Text extract
☆ ☆ ☆ ☆

When Google Reader shut down in 2013, a bunch of companies tried to present themselves as viable alternatives. That included some new players like Inoreader, Feedly, The Old Reader, and Newsblur as well as some older names including Aol and Digg.

But Aol Reader shut down a few months ago, and now it looks like Digg Reader is following suit. The service is shutting down on March 26, 2018. Users can export their feeds and folders as an OPML file until that date.

Digg Reader is/was a simple, but functional replacement for Google Reader, but it didn’t really offer any new or innovative features. Its main claim to fame was probably that it was free and allowed you to import your feeds from Google Reader.

It also may have a bit of name recognition for long-time denizens of the internet. Digg was kind of reddit before reddit was reddit. It started as a social news site that allowed users to vote for or against stories so that the most popular articles would appear on the main page.

But Digg’s technology was sold off in 2012 and as reddit rose to popularity by embracing a million subreddits and sticking with a super-simple design, Digg changed tactics and became a simple news aggregation website.

☆ ☆ ☆ ☆

Record list
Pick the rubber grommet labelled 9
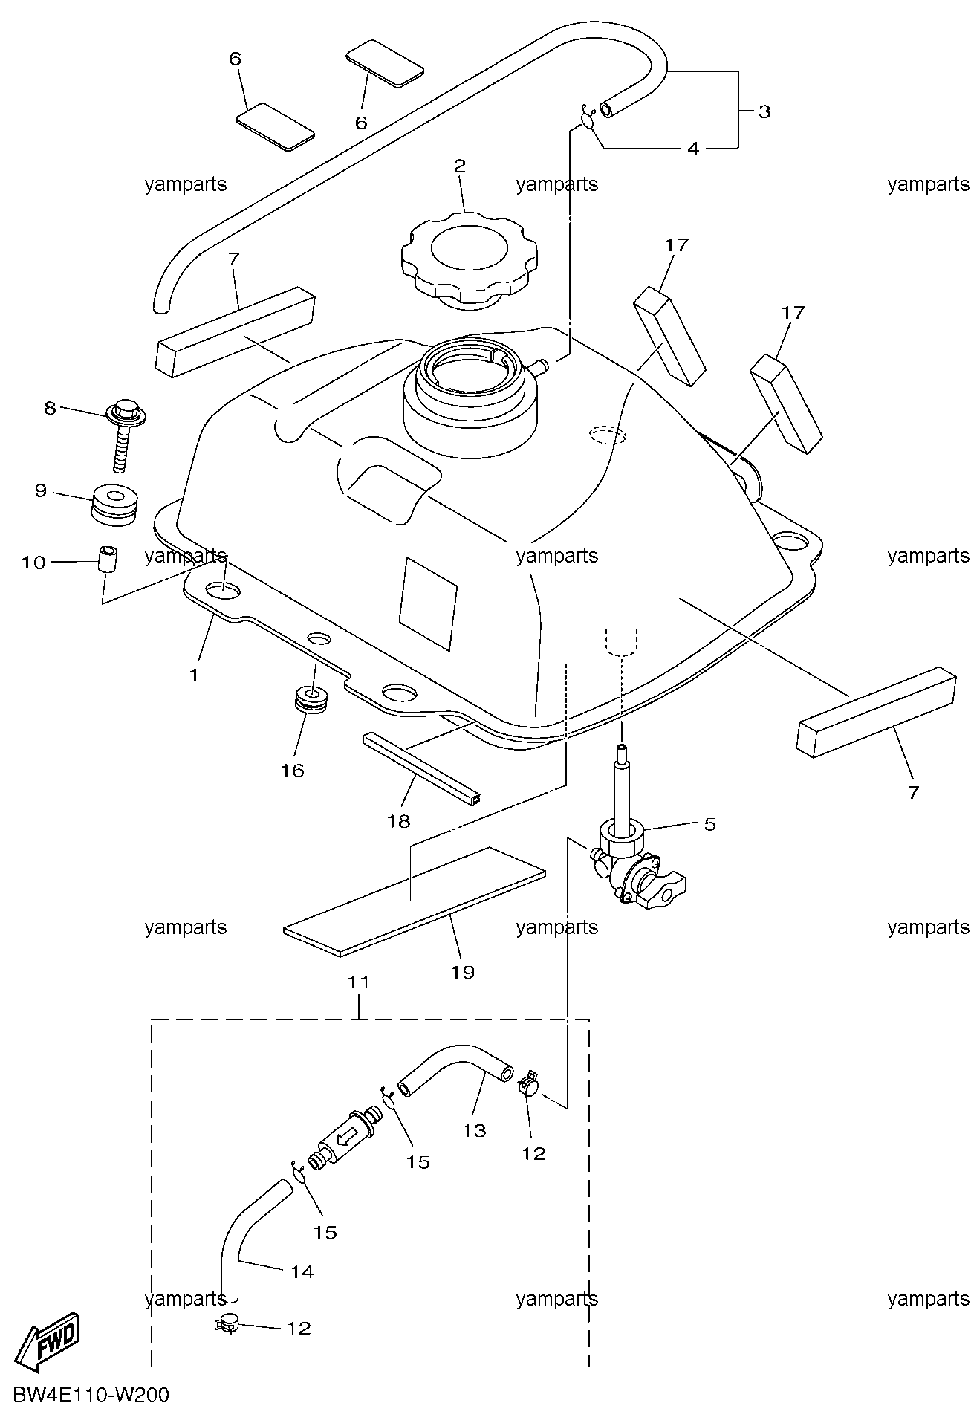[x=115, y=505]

☆ ☆ ☆ ☆

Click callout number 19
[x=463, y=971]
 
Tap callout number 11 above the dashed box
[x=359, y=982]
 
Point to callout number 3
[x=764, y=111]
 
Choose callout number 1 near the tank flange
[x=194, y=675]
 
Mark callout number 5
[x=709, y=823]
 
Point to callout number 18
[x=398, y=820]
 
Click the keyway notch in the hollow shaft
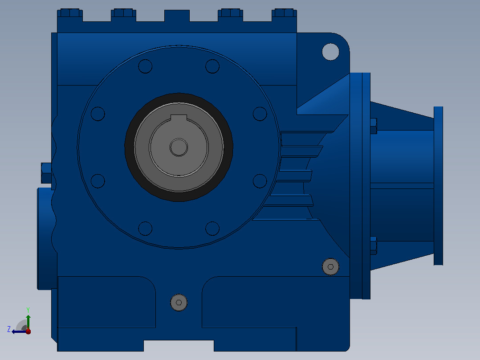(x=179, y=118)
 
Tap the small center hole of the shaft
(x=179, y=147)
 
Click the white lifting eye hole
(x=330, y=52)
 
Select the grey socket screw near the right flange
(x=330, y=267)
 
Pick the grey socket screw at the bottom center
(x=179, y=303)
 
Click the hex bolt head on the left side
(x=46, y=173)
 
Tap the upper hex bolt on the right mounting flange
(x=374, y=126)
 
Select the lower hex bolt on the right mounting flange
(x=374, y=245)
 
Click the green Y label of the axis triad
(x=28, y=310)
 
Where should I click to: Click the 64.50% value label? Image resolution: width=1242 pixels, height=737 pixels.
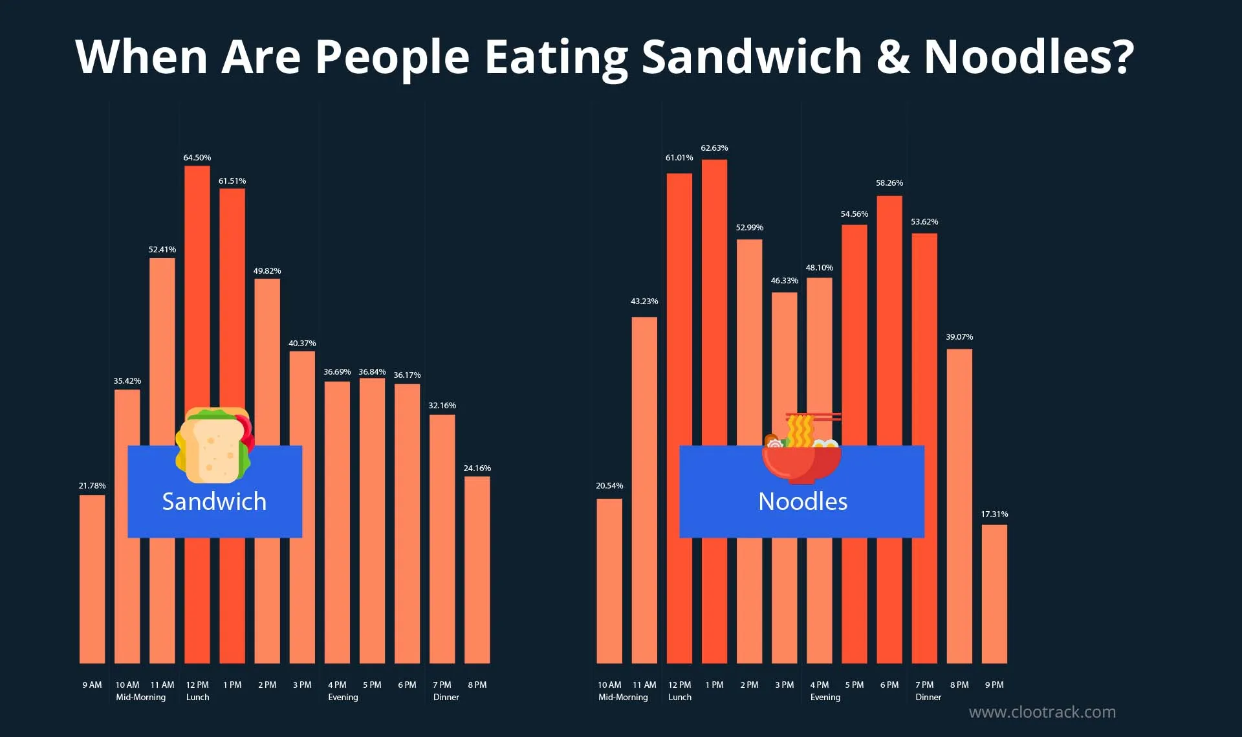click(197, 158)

☆ ☆ ☆ ☆

Problem 1
Write down the Digg Reader article from "Digg Reader is/was" up to and including "the main page.".
Problem 2
According to the Digg Reader article, why did Digg let users vote for or against stories?
The items play no part in this work.

Final answer 1
Digg Reader is/was a simple, but functional replacement for Google Reader, but it didn’t really offer any new or innovative features. Its main claim to fame was probably that it was free and allowed you to import your feeds from Google Reader.

It also may have a bit of name recognition for long-time denizens of the internet. Digg was kind of reddit before reddit was reddit. It started as a social news site that allowed users to vote for or against stories so that the most popular articles would appear on the main page.

Final answer 2
Digg let users vote for or against stories so that the most popular articles would appear on the main page.